Berjuta-juta orang mendapati diri mereka terkunci, bekerja dari rumah atau tiba-tiba kehilangan pekerjaan. Berbulan-bulan isolasi diri total dan penguncian sebagian menjadi norma. Dalam banyak kasus, kendala pengeluaran yang signifikan dengan cepat dan dramatis mengubah cara konsumen berperilaku. Dari hal ini kita mengetahui bahwa pentingnya memahami Perilaku Kosumen merupakan hal sesuatu yang tidak bisa abaikan, terutama bila kita memiliki profesi sebagai penjual. Hal ini dikarenakan, kita tidak dapat menjual sesuatu bila orang yang ingin membeli merasa tidak membutuhkan atau tidak menginginkannya. Menurut Kotler dan Keller (2008;116), perilaku konsumen adalah studi tentang bagaimana individu, kelompok, dan organisasi memilih, membeli, menggunakan, dan bagaimana barang, jasa, ide atau pengalaman untuk memuaskan kebutuhkan dan keinginan mereka.

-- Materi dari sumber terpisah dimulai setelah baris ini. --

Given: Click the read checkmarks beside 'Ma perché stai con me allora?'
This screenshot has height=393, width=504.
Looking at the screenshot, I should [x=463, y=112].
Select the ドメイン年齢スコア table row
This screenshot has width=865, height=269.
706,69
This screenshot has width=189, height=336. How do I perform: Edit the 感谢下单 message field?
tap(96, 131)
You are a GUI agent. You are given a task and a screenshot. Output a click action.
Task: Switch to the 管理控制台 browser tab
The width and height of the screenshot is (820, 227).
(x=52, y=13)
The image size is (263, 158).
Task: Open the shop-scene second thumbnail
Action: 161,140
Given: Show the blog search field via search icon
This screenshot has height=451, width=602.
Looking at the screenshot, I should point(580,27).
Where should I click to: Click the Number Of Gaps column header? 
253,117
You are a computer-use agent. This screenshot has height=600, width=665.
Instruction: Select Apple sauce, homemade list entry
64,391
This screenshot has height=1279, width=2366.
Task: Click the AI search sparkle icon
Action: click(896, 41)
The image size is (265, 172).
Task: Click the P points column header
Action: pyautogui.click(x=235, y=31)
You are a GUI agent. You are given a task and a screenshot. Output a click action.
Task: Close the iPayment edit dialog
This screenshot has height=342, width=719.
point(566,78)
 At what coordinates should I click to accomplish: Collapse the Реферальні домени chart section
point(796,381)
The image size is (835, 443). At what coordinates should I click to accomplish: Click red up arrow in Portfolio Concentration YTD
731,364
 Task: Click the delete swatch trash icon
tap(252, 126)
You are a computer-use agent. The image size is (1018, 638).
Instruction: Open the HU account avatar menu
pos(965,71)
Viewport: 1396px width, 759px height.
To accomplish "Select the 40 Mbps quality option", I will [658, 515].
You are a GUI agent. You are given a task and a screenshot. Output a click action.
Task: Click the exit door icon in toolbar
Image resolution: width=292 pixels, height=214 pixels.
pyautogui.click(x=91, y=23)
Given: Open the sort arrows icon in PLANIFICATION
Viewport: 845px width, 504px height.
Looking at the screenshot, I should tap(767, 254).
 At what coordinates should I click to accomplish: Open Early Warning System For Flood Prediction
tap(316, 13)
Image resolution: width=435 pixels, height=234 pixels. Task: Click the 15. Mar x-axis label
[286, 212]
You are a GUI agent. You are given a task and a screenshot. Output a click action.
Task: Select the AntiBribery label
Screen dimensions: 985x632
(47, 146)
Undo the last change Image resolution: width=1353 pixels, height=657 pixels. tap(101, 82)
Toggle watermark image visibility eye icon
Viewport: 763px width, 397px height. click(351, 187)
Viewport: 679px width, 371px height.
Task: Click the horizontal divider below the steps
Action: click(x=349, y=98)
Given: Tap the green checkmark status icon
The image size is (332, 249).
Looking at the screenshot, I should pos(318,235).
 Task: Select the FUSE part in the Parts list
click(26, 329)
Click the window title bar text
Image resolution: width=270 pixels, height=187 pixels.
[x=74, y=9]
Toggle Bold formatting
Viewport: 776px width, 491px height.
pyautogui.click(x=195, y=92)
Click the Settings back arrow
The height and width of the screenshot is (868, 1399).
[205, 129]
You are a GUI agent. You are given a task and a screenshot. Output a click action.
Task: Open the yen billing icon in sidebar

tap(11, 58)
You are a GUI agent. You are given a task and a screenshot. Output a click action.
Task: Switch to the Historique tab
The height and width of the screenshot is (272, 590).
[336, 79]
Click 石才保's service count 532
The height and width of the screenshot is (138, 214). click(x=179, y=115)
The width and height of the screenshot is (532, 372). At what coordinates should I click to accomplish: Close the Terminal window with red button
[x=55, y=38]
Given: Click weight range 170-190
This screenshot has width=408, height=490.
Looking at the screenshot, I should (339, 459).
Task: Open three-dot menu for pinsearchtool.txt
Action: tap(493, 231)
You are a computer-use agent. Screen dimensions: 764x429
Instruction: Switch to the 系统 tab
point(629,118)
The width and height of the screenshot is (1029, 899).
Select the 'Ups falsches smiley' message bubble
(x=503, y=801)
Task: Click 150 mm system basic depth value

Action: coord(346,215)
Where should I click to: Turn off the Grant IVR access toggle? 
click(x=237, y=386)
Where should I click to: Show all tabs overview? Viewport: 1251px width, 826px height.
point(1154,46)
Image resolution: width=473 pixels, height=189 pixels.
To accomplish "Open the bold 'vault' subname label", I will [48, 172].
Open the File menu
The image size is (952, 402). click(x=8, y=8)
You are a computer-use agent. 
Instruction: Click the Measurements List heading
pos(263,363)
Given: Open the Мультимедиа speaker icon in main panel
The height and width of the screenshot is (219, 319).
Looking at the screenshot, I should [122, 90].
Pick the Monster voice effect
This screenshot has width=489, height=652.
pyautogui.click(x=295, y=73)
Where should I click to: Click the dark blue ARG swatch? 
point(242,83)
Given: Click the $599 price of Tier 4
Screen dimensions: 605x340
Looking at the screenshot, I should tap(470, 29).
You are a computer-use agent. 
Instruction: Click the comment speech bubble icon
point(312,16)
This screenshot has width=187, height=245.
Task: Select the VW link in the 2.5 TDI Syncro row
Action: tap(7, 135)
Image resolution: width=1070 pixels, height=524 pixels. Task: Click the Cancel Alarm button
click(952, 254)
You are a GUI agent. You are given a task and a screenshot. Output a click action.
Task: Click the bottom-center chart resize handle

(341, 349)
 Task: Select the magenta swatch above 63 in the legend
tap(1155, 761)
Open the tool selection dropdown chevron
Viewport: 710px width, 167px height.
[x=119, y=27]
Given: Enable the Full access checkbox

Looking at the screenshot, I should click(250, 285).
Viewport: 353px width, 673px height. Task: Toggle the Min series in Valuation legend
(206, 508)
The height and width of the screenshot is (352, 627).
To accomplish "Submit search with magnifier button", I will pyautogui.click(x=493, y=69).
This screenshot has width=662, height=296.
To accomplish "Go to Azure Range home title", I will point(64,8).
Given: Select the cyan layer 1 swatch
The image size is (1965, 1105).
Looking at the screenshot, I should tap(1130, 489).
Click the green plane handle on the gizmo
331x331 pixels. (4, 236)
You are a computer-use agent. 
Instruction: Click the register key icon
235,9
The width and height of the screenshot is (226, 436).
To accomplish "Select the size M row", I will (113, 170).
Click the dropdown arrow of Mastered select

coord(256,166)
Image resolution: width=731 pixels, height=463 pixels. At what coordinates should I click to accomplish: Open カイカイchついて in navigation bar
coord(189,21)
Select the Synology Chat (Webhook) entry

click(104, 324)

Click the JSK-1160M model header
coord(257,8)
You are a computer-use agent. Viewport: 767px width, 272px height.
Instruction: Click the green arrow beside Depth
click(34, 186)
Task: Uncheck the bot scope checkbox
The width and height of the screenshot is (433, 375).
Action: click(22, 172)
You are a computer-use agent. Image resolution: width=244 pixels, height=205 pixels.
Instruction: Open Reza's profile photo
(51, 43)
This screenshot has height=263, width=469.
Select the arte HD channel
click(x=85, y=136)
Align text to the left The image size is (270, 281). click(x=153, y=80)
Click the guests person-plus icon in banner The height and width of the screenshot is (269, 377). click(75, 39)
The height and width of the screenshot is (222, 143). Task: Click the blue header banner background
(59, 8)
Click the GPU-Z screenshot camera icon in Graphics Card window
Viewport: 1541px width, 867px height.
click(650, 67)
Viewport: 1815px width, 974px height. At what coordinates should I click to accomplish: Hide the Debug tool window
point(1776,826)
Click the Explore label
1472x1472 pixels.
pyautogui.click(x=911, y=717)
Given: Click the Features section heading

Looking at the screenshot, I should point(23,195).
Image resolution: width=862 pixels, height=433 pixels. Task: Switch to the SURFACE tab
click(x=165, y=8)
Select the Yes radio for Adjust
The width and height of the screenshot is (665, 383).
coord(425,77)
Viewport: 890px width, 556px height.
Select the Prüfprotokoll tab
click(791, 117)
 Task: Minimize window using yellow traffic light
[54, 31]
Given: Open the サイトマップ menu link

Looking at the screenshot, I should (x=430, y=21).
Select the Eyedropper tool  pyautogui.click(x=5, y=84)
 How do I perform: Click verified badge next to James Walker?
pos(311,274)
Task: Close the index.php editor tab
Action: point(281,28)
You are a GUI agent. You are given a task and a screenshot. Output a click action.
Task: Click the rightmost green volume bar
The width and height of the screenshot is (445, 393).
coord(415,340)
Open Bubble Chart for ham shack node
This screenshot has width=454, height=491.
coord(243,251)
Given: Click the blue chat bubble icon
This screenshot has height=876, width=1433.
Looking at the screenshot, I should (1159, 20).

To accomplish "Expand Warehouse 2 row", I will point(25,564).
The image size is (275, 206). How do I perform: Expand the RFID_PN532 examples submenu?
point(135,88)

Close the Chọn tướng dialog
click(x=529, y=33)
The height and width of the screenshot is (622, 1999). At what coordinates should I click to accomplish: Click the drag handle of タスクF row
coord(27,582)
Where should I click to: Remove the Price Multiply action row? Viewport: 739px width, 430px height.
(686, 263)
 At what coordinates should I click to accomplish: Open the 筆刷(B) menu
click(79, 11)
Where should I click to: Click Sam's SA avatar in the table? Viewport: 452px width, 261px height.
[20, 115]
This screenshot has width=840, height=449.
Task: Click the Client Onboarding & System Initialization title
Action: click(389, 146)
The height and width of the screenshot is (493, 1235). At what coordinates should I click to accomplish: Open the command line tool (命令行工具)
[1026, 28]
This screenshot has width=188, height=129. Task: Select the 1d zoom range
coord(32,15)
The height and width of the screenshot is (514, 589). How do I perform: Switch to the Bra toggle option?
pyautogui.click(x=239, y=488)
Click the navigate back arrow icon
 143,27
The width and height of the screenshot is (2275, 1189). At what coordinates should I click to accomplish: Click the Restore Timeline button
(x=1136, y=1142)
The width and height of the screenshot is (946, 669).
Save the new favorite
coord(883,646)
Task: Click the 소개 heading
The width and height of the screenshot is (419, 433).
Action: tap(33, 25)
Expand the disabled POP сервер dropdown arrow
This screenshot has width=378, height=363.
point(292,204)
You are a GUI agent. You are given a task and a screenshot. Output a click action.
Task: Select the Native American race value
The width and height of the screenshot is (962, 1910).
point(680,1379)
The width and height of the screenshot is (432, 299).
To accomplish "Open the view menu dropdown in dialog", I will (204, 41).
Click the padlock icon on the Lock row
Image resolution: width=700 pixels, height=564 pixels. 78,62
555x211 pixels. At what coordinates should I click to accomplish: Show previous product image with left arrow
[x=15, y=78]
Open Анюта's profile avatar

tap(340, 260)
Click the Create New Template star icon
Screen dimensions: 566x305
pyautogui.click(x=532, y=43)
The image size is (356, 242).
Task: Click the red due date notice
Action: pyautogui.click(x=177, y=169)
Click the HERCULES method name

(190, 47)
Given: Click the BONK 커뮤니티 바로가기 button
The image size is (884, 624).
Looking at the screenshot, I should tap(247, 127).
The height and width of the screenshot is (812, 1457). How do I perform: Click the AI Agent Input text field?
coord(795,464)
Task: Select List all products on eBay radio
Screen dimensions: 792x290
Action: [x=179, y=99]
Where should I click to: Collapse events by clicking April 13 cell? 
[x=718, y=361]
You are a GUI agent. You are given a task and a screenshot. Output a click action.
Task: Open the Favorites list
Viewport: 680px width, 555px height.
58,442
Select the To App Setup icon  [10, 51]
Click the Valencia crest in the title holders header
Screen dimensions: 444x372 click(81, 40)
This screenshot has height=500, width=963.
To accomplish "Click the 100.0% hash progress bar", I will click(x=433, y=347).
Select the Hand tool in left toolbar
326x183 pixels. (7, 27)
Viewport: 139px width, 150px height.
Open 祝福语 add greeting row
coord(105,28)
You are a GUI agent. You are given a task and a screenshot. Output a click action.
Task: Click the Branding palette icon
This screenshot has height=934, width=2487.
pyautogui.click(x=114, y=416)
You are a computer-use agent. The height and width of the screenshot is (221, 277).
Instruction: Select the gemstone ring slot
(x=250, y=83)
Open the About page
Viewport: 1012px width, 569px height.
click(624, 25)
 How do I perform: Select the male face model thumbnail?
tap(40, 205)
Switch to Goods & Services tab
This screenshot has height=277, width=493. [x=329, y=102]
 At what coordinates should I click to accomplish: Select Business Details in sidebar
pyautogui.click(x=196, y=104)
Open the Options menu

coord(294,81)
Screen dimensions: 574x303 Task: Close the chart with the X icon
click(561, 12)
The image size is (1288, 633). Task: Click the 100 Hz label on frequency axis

Secara langsung maupun tidak langsung, Pandemi Covid-19 telah mengubah cara hidup banyak orang, mungkin juga termasuk kita. Dimana kita saat ini lebih banyak menghabiskan banyak waktu di rumah, sanitizer pun kerap kali menjadi barang wajib yang ada di tas kita, selayaknya pahlawan super amatir kita pun tersontak bila lupa menggunakan masker saat harus beraktivitas di luar rumah. Bahkan bila kita lihat akhir-akhir ini, beberapa rumah memiliki wadah memencuci tangan khusus diteras mereka, selayaknya rumah-rumah kakek nenek kita dahulu, yang masih menggunakan gentong dan panjuran air. Namun yang ada beberapa hal yang tentunya tidak berubah yaitu, kita sebagai manusia tetap membutuhkan sesuatu, karena kita tidak bisa memproduksi tissue, tidak bisa masak seenak masakan seperti di restoran bintang lima, membetulkan laptop selayaknya ahli service, bahkan memotong rambut kita agar tetap terlihat menarik saat memposting foto selfie pada Feed Instagram.  Dari sudut pandang ini, kita dapat menfaatkan sebagai sarana untuk berfikir secara efektif. Terutama bagi kita yang berencana membuka usaha pada era cara hidup baru ini, yaitu :

  1. Adaptasi Online

Penguncian Covid-19 telah membuat warga Indonesia bekerja, berbelanja, bersosialisasi, dan menghibur diri mereka sendiri secara online lebih dari sebelumnya, beberapa untuk pertama kalinya. Ini hanya meningkatkan kenyamanan mereka dengan teknologi dan pengalaman digital, tetapi juga selera mereka. Dengan beberapa negara dikunci sebagai blok dan pembatasan lainnya dilonggarkan, banyak yang akan terbuka untuk pengalaman baru seperti pembayaran tanpa sentuhan, layanan berbasis aplikasi, augmented reality atau virtual reality, dan banyak lagi. Untuk organisasi perhotelan, ini harus dilihat sebagai undangan untuk berinovasi dan berinvestasi dalam teknologi digital.

  1. Menjaga Pelanggan

Setiap bisnis sektor perhotelan perlu secara aktif terlibat dengan konsumen dan mengomunikasikan langkah-langkah yang mereka ambil untuk menjaga keamanan pelanggan dan karyawan dan menunjukkan bagaimana mereka memenuhi komitmen tersebut di setiap titik interaksi. Perusahaan yang menyesuaikan penawaran mereka untuk mencerminkan perubahan preferensi dan perilaku menunjukkan keinginan mereka untuk mendengarkan, memahami, dan menanggapi pelanggan mereka. Dalam waktu dekat, ini dapat membantu memperdalam kepercayaan konsumen pada organisasi, mendorong jenis ikatan yang dapat mendorong pertumbuhan dan kesuksesan di masa depan. Konsumen akan mengingat merek yang memperhatikan dan “merawat” mereka selama ini. Mempertahankan dan membangun kepercayaan akan sangat penting untuk bisnis dari semua ukuran, tetapi organisasi perhotelan yang lebih besar cenderung memiliki keuntungan mengingat kemampuan mereka yang lebih besar tidak hanya untuk berinvestasi dalam peningkatan membangun kepercayaan tetapi juga untuk memastikan konsumen mengetahui tentang tindakan yang diambil. Dampak Covid-19 terhadap pengalaman pelanggan di sektor perhotelan tidak dapat disangkal. Dampaknya pada realitas operasional juga tidak dapat diremehkan. Dan dengan jalan menuju pemulihan yang cenderung bergelombang, karena dunia menghadapi pasang surut semua ini, organisasi yang dapat mempertahankan kelincahan operasional akan lebih mampu menavigasi ketidakpastian di masa depan.

Sumber: Kotler, Philip & Keller. (2008). Manajemen Pemasaran. Edisi Ketigabelas. Jilid 1. Jakarta: Erlangga.